Hmm.. There are two discrete forms of wealth.
1) capital liquidity based wealth (eg, what grows without limit in the banking system. Amusingly, this also covers owning other people's debts.)
2) Physical commodities in excess of those required to stay alive or perform a vocation. (You know, things like yachts and caviar, pearls, diamonds, and the luxury of a full hired domestic staff for your 20+ mansions. Also all those rental properties that Orange Idiot is so fond of.)
I would propose a 4-quadrant assay to determine a "real wealth" value, based on the current "lowest poverty extant" baseline.
Actually impoverished or low-income people will naturally also have fewer luxury goods (careful, some expensive items can be manipulated to be luxuries, but they might not be. For instance, an entry level coder, or even a college student with crippling debts, might own some high powered computing equipment. Care needs to be taken to ensure that "neededness" covers vocational requirements as well as baseline existence/viability requirements (food, shelter, medical care, et al). Likewise, they will also have the least total capital liquidity. (nearly all of their wealth is tied up in physical objects; many struggle to own their own home, and it is a major investment for them.
We could take the lowest value holder, and put them at the zero point at the bottom left of a 2-axis graph, with "% physical commodities owned as luxuries" as the vertical, and "% of capital as free capital" as the horizontal axis.
We could then grade and plot every citizen on where they sit on this metric, with absolute distance from the zero point being what determines your "Wealthiness" score. The absolute wealthiest would score very high on both metrics, and would be in the far right upper corner of the scatter.
Armed with such a "floating unit" "wealthiness" value to grade on, we can construct a coherent progressive tax.
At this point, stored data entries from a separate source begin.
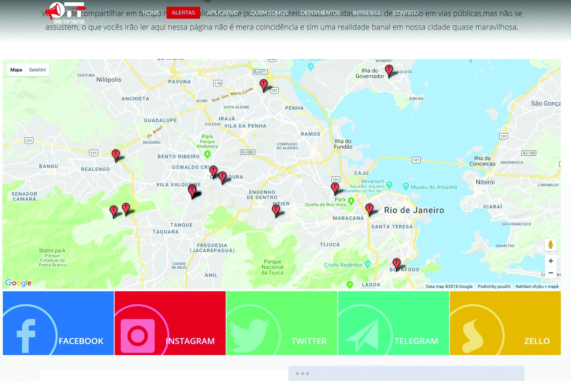Open the Alertas menu item
The height and width of the screenshot is (381, 571).
[x=183, y=13]
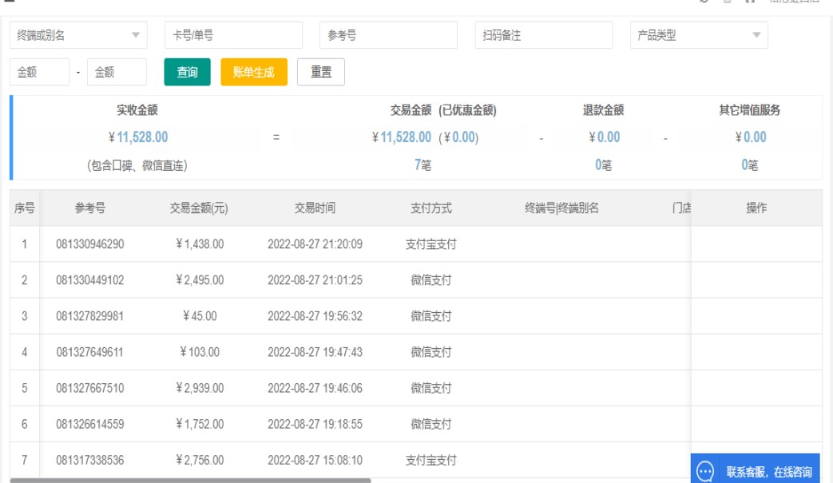The height and width of the screenshot is (483, 833).
Task: Select the 扫码备注 text box
Action: point(543,35)
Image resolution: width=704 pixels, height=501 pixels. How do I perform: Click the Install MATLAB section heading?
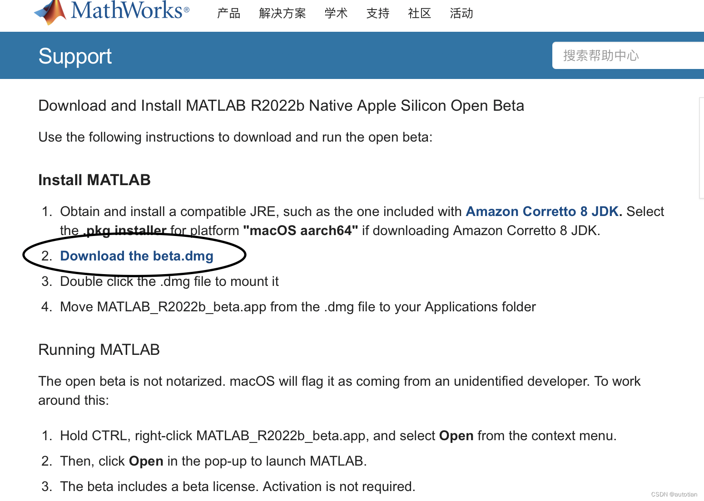point(94,179)
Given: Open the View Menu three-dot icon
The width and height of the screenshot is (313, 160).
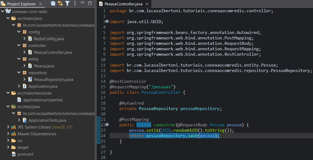Looking at the screenshot, I should tap(75, 3).
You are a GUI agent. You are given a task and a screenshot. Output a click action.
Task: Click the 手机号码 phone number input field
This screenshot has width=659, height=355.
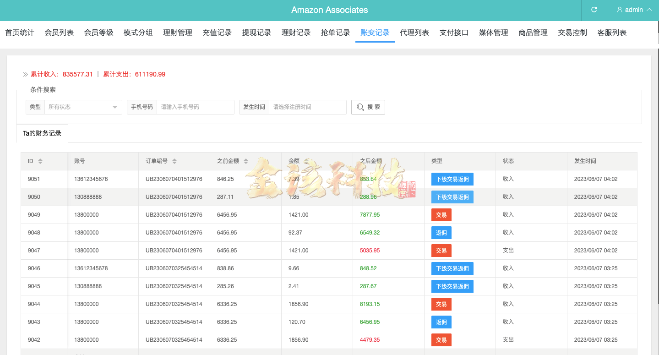coord(195,107)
Hiding investments or ownership of properties (My 1mo old son owns all those properties Your Honor! Honest!), or trying to disguise capital wealth as debts (Got 30 million dollars? Want a sweet deal? Come to my bank, and I will lend you 60 million, on condition you make a non-interest rated long term deposit of that 30 million, and keep it there for 10 years! WOW, look how quickly you just turned 30 million into a 30 million debt! Of course, you play golf with the board of directors for a major bank, because you are fucking loaded, and so can get such absurd deals quite easily, but what's a little fiscal manipulation between friends?) would need to carry some pretty intense punishments of course.